Independensi-Akuntabel

Independensi bank sentral mencakup aspek yang kompleks. Berkaitan sistem pemerintahan. Berkitan mekanisme pemberian mandat atau wewenang kebijakan moneter dan alasan pemberian independensi bank sentral.

Dalam konteks Indonesia, hanya dengan amandemen UUD 1945 yang memasukkan norma bahwa negara memiliki suatu bank senral yang independen.

Merujuk Stanley Fisher dalam “Modern Central Banking”, umumnya bank sentral diberikan wewenang dan tanggungjawab menjaga kestabilan sistem keuangan dengan menjalankan fungsi pengawasan perbankan dan lembaga keuangan nonbank, bertindak sebagai lender of the last resort, menyelenggarakan asuransi deposito, pengaturan devisi, bahkan –pada banyak negara bank sentral menjadi penasihat ekonomi dan keuangan pemerintah.

Independensi bank sentral tidak lepas dari konstelasi dalam negeri dari negara yang menerapkan bank sentral dan keterikannya dengan mekanisme atau instrumen tertentu. Negara-negara di Eropah misalnya, terikat mengimplementasikan Perjanjian Maastricht (Masstricht Treaty) yang mensyaratkan independensi bank sentral.

Dalam tahun 1998, status hukum dari independensi bank sentral pada beberapa negara EMU (Europen Monetary Unions) sudah ditingkatkan, dan isu yang paling utama dalam peningkatan status bank sentral adalah menghilangkan adanya fasilitas finansial bagi Pemerintah. Dalam wacana kemandirian bank sentral, masalah signifikan adalah hubungan bank sentral dengan eksekutif dan legislatif (parlemen). Menjadi indikator apakah bank sentral dikualifikasikan mandiri (independent) atau justru tergantung (dependent) dari kekuasaan politik.

Suatu bank sentral yang mandiri dapat diindikasikan dari ada atau tidaknya intervensi politik dan menciptakan implikasi yang lebih luas bagi masuknya pengaruh lembaga politik ke dalam bank sentral.

Kuatnya implikasi dari masuknya pengaruh politik pada kebijakan dijelaskan Rosa Maria Lastra bahwa; “Independence indicates the absence of political interference and implies the widest possible room for manoeuvre in the conduct of the policies delegates to the central bank”.

Diskursus independensi bank sentral memberikan fokus pendelegasian kekuasaan (power delegates) kepada bank sentral dan menggerakkan kemandirian mencapai berbagai tujuan sebagai bank sentral. Pendelegasian dari negara itu yang dalam konteks bank sentral di Indonesia tertuang dalam mandat konstitusi: Pasal 23D UUD 1945.

▶ [Isi Data]

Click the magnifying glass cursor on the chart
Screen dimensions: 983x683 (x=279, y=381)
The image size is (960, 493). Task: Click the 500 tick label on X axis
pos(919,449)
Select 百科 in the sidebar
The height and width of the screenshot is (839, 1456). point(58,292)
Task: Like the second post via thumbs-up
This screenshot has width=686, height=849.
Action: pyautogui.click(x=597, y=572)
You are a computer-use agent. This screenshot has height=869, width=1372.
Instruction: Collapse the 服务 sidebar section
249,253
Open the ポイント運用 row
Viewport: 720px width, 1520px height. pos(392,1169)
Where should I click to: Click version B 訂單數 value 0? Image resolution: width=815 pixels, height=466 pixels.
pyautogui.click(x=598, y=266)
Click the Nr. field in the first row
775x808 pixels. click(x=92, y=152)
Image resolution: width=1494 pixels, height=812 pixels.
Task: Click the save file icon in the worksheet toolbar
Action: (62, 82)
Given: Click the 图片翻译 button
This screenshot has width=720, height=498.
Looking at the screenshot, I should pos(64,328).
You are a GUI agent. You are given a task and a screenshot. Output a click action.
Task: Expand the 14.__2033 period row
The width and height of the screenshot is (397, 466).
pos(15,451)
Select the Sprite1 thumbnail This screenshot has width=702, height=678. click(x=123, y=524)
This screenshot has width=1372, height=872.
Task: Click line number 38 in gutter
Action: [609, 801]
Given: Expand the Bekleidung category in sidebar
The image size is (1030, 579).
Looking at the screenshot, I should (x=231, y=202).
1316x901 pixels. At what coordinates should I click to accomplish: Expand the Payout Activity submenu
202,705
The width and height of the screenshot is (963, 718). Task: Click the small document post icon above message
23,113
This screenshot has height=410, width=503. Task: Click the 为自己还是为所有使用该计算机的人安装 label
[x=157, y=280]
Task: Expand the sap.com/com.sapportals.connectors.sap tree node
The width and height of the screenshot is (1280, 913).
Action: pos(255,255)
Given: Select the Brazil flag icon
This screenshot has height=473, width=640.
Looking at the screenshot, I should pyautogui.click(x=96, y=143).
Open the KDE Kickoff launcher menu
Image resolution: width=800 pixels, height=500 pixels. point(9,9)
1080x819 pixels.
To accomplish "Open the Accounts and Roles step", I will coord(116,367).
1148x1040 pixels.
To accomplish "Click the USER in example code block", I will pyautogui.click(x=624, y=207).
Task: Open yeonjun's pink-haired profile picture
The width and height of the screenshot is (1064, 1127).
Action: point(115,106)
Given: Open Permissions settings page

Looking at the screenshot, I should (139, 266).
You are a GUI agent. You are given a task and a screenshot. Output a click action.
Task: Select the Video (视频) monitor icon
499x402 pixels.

▶ [Daftar Tugas]
a. Menurut teks tentang independensi bank sentral, pasal apa yang memuat mandat konstitusi bagi bank sentral di Indonesia?
b. Tuliskan ulang bagian teks tentang independensi bank sentral di antara "Independensi bank sentral mencakup" dan "dan keuangan pemerintah.", termasuk kedua bagian tersebut.

▶ [Jawaban di Bawah]
a. Pasal 23D UUD 1945.

b.
Independensi bank sentral mencakup aspek yang kompleks. Berkaitan sistem pemerintahan. Berkitan mekanisme pemberian mandat atau wewenang kebijakan moneter dan alasan pemberian independensi bank sentral.

Dalam konteks Indonesia, hanya dengan amandemen UUD 1945 yang memasukkan norma bahwa negara memiliki suatu bank senral yang independen.

Merujuk Stanley Fisher dalam “Modern Central Banking”, umumnya bank sentral diberikan wewenang dan tanggungjawab menjaga kestabilan sistem keuangan dengan menjalankan fungsi pengawasan perbankan dan lembaga keuangan nonbank, bertindak sebagai lender of the last resort, menyelenggarakan asuransi deposito, pengaturan devisi, bahkan –pada banyak negara bank sentral menjadi penasihat ekonomi dan keuangan pemerintah.